By any other name…
by Marcia Johnson-Blanco
A federal court in Florida has refused to stop the disenfranchisement of more than 16,000 of the state’s residents because of how they spell their name. A press release by an Election Protection coalition partner, the Brennan Center for Justice, discusses the upholding of the "no-match, no-vote law" by a federal trial court.
The overly stringent law has been previously challenged in federal court and requires that the name written on a voter registration form must be identical to that found on record from their driver’s license or social security number. The mistype of a single letter by an election worker is all it takes to disenfranchise a voter.
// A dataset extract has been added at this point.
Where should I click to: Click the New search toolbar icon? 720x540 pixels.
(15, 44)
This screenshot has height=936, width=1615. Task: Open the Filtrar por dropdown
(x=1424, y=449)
As if that weren’t enough, a voter cannot even produce an alternate form of ID to prove his or her identity.
The press release from the Brennan Center calls attention to key flaws:
The process starts with an attempt to "match" voter information to other government databases, a practice for which the Social Security Administration reports a 46% failure rate. State officials in the case, Florida NAACP vs. Browning, admitted that typographical errors by election workers are responsible for most of the failures.
The release also stated that
In December 2007, the Gainesville federal court granted a preliminary injunction against the no-match, no-vote law under two federal statutes, ruling that Florida’s law "makes it harder to vote by imposing a matching requirement that is a barrier to voter registration."